US Administration Pushing To Seal Open-Skies Deal

US, EU Pact Opposed By Congress, Labor Unions

An "open-skies" deal between the US and the EU, a decade in negotiations and in limbo since written last November, still faces serious opposition. Labor unions and some airlines object to an administration-requested change in current rules that the deal's opposition says will allow foreign ownership in US airlines.

The Bush administration wants to change the rules restricting foreign investment and management of US air carriers because, they say, the EU won't agree to the proposed open-skies pact otherwise.

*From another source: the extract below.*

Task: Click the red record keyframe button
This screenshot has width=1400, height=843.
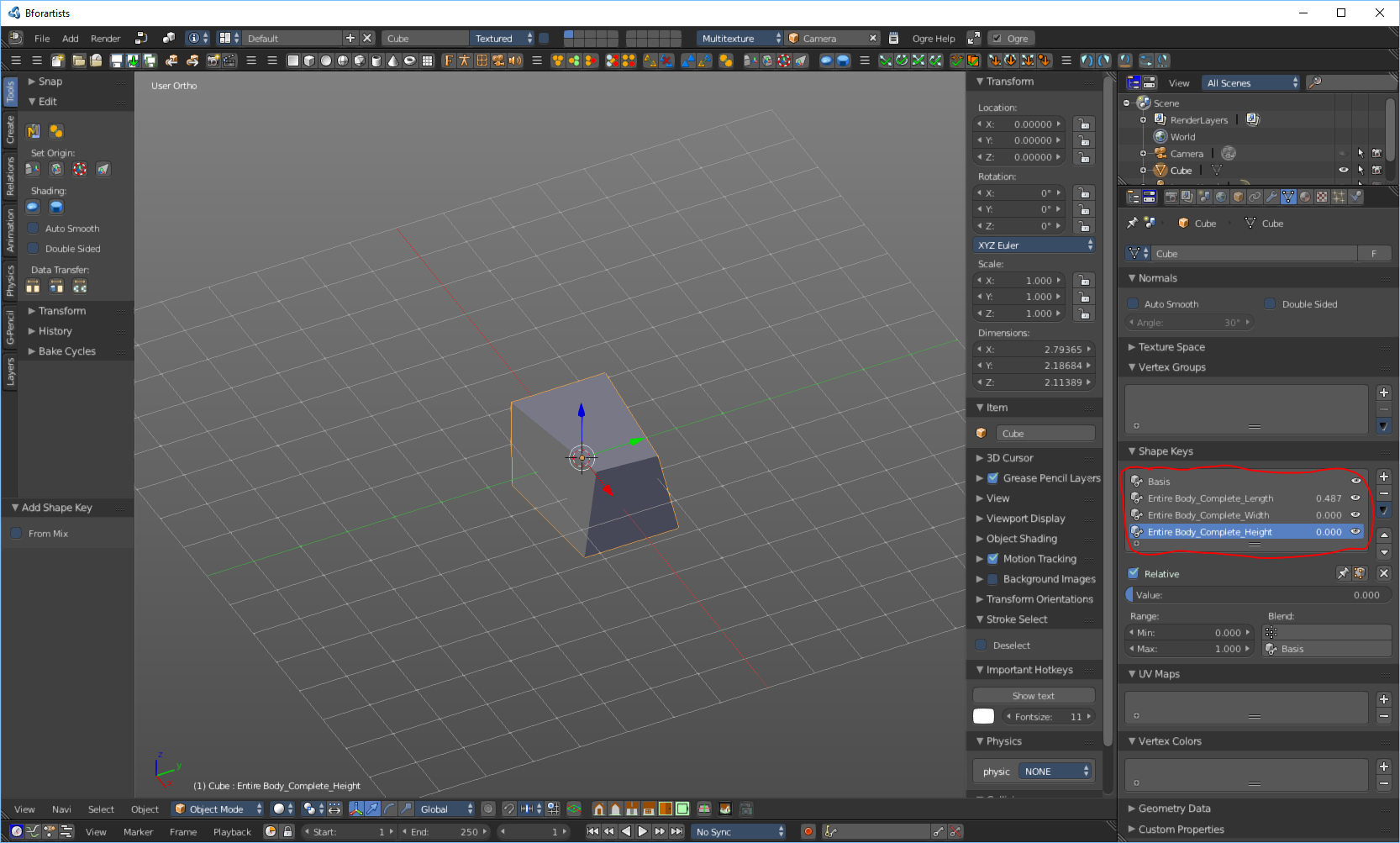Action: click(x=808, y=832)
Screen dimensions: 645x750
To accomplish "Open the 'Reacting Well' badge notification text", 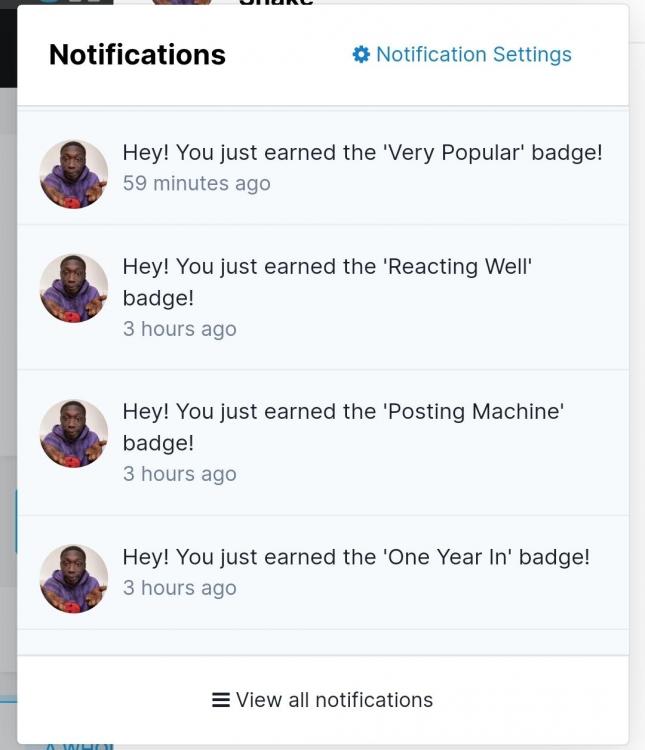I will tap(327, 267).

The DOT's Undersecretary for Policy Jeff Shane spoke at the International Aviation Club in Washington saying "If we lose the current open-skies agreements, we face the very real prospect of dismantling the US-EU airline alliance structure that provides so much international aviation competition today, as well as the emerging cross-border airline mergers."

According to a Financial Times report, the 60-year-old rules -- the Warsaw Convention -- that govern international relationships between airlines require that carriers be "effectively owned and controlled" by citizens of the state in which they are based. But a European Court of Justice ruled that contravenes EU law.

EU member states say the "nationality clause" worked when the Warsaw Convention was enacted, but became obsolete when the EU was formed. They say there will be "massive disruption" if hundreds of agreements have to be renegotiated should the open-skies agreement fall apart.